[TEXT SECTION]
West Coast Editor

The filing of a new drug application by Hemispherx Biopharma Inc. for Ampligen could lead to the first approved toll-like receptor-based therapy and the first drug cleared by the FDA for chronic fatigue syndrome (CFS) - a condition once derided as "the Yuppie flu," but confirmed by the Centers for Disease Control as a true ailment that may afflict 1 million people in the U.S.

Hemispherx has included in the massive regulatory package data "going back over a period of about 12 years," said William Carter, chairman and CEO of the Philadelphia-based firm, who said results from trials involve more than 1,200 subjects given about 90,000 dose administrations.

No one knows what causes CFS, or how many causes might be involved, but "in some instances, it clearly is connected to an acute viral progression, which becomes sub-acute and then progresses," Carter said.

"The genetic fingerprints of these patients [drew] great interest at CDC for about two years," he added. "They have done a large number of gene chip analysis studies looking at host defense genes. Surprisingly, there's a very strong pattern."

In CFS patients, CDC researchers found "roughly two dozen genes, which are consistently dysfunctional," and the genes have to do with mitochondrial processes such as high-energy ATP transfer. That's where TLR3 - known to engage a set of genes involved in energy metabolism - comes in. Ampligen binds to TLR3.

Carter acknowledged critics of the CDC work. The British claimed that the genes studied by the CDC may not be the most disturbed genes, and there may be other "more severely deranged," he said, although all investigators have consistently found some abnormalities in gene modulation," particularly in energy metabolism.

"This is a far cry from six or eight years ago," when doctors claimed the derangement in CFS might not lie within genes, but within the psychology of the patients, who "simply need[ed] to get a grip" on their depression, Carter said.

Hemispherx tailored the NDA data to answer the FDA's questions about safety, while addressing efficacy. "We basically embedded those questions, which came to us in the early part of 2007, into our ongoing open-label, compassionate-use trials," Carter said. The agency's queries focused on any potential evidence of cytokine disturbance or autoimmune disease.

"It's generally better to have compounds [such as Ampligen] that are fully degradable into natural building blocks of RNA," Carter said. Adding something foreign as a backbone to boost stability could invite problems.

[DATASET EXCERPTS]
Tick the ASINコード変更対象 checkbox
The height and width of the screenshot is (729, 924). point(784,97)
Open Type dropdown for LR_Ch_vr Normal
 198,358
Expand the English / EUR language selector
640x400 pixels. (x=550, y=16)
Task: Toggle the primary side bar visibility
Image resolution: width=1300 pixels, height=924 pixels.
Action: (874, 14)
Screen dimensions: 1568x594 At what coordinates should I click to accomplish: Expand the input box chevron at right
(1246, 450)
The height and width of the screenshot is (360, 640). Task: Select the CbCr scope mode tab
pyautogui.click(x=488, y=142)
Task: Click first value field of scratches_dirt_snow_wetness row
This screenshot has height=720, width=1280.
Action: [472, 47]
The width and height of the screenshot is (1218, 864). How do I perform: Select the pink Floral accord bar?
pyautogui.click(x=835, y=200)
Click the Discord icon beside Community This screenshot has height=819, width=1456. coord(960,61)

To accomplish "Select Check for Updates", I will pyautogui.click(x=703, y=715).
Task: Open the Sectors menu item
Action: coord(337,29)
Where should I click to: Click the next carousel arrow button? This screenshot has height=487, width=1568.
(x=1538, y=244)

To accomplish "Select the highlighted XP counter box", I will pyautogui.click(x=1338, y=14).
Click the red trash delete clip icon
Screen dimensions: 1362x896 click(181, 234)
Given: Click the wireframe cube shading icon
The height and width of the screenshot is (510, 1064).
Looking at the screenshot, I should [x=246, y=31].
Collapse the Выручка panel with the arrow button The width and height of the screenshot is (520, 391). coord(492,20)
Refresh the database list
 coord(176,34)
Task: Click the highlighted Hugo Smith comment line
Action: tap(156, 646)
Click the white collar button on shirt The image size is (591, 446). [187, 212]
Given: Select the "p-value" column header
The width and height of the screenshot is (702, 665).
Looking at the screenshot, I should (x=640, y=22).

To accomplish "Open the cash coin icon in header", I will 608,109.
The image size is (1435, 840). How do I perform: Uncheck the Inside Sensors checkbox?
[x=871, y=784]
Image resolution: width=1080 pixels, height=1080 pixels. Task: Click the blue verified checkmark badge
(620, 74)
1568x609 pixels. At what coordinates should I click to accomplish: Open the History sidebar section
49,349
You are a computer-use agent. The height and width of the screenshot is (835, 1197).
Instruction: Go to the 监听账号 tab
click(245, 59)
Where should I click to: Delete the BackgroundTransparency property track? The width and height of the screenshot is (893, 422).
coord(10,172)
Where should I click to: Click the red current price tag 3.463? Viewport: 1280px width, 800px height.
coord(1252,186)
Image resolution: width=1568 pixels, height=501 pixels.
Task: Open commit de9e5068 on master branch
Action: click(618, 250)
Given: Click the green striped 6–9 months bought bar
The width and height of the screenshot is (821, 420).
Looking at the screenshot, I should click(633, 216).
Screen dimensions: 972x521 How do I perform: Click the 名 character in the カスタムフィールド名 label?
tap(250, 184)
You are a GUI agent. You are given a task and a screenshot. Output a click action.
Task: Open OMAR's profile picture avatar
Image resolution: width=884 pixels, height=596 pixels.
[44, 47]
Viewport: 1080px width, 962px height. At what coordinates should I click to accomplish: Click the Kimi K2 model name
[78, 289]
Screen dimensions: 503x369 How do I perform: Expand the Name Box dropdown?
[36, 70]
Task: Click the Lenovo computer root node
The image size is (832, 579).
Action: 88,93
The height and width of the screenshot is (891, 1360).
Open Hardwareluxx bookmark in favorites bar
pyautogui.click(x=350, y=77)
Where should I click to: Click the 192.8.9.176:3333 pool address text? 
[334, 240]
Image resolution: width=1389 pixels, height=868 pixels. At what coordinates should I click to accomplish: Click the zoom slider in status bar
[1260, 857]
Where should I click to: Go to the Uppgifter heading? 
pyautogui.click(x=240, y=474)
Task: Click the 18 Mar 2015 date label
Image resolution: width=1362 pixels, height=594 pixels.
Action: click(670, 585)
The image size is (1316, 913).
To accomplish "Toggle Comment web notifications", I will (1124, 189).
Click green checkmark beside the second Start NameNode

[YOUR ASSIGNMENT]
Rewrite the chronic fatigue syndrome article from "West Coast Editor" to "in the U.S.", inclusive, renaming every "CFS" as "ME/CFS". These rows are drawn from a separate source.

[RESULT]
West Coast Editor

The filing of a new drug application by Hemispherx Biopharma Inc. for Ampligen could lead to the first approved toll-like receptor-based therapy and the first drug cleared by the FDA for chronic fatigue syndrome (ME/CFS) - a condition once derided as "the Yuppie flu," but confirmed by the Centers for Disease Control as a true ailment that may afflict 1 million people in the U.S.